■ ABOUT THIS TASK ■
Your response should consist solely of the lines from the one containing "Instruction: Select the" through the final line of the entries, repeated exactly.

☆ ☆ ☆ ☆

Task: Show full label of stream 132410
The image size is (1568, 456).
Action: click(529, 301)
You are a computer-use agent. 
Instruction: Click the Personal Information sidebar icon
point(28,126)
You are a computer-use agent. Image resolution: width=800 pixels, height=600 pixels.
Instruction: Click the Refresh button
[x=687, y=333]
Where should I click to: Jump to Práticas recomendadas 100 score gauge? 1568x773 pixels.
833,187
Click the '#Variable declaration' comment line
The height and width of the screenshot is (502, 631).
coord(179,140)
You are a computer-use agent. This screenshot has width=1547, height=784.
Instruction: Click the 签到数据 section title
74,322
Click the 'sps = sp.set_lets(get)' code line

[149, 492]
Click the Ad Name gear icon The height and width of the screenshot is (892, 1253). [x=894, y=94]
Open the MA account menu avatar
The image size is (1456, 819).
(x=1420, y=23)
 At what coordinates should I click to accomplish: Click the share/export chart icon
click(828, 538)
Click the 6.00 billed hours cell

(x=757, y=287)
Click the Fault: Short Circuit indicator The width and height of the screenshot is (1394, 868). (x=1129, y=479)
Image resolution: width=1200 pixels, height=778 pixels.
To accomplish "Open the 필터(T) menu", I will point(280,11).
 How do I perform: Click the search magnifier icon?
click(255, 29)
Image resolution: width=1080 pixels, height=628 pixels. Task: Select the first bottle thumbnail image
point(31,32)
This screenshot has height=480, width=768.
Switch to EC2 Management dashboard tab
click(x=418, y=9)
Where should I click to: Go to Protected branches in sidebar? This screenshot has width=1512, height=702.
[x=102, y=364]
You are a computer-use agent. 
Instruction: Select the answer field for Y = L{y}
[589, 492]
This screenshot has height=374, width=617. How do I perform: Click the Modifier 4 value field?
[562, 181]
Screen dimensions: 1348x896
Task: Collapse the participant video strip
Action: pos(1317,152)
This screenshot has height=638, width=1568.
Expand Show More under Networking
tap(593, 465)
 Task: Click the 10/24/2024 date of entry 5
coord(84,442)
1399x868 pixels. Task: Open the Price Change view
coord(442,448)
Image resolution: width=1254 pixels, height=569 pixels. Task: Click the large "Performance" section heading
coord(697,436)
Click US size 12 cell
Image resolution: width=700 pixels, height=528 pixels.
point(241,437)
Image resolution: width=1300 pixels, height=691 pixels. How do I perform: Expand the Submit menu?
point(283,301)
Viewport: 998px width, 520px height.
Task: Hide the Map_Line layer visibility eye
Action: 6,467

☆ ☆ ☆ ☆

■ EXERCISE ANSWER ■
Instruction: Select the answer field for Y = L{y}
[589, 492]
This screenshot has height=374, width=617. How do I perform: Click the Modifier 4 value field?
[562, 181]
Screen dimensions: 1348x896
Task: Collapse the participant video strip
Action: pos(1317,152)
This screenshot has height=638, width=1568.
Expand Show More under Networking
tap(593, 465)
 Task: Click the 10/24/2024 date of entry 5
coord(84,442)
1399x868 pixels. Task: Open the Price Change view
coord(442,448)
Image resolution: width=1254 pixels, height=569 pixels. Task: Click the large "Performance" section heading
coord(697,436)
Click US size 12 cell
Image resolution: width=700 pixels, height=528 pixels.
point(241,437)
Image resolution: width=1300 pixels, height=691 pixels. How do I perform: Expand the Submit menu?
point(283,301)
Viewport: 998px width, 520px height.
Task: Hide the Map_Line layer visibility eye
Action: 6,467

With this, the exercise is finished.